◆ **INSTRUCTIONS FOR THE TASK**:
Each record is to be repeated exactly as it stands below.
┌──
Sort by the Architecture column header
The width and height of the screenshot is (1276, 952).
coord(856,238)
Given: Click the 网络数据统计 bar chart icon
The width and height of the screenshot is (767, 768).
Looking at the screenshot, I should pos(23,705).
└──
◆ **TASK OUTPUT**:
Sort by the Architecture column header
The width and height of the screenshot is (1276, 952).
coord(856,238)
Given: Click the 网络数据统计 bar chart icon
The width and height of the screenshot is (767, 768).
Looking at the screenshot, I should pos(23,705).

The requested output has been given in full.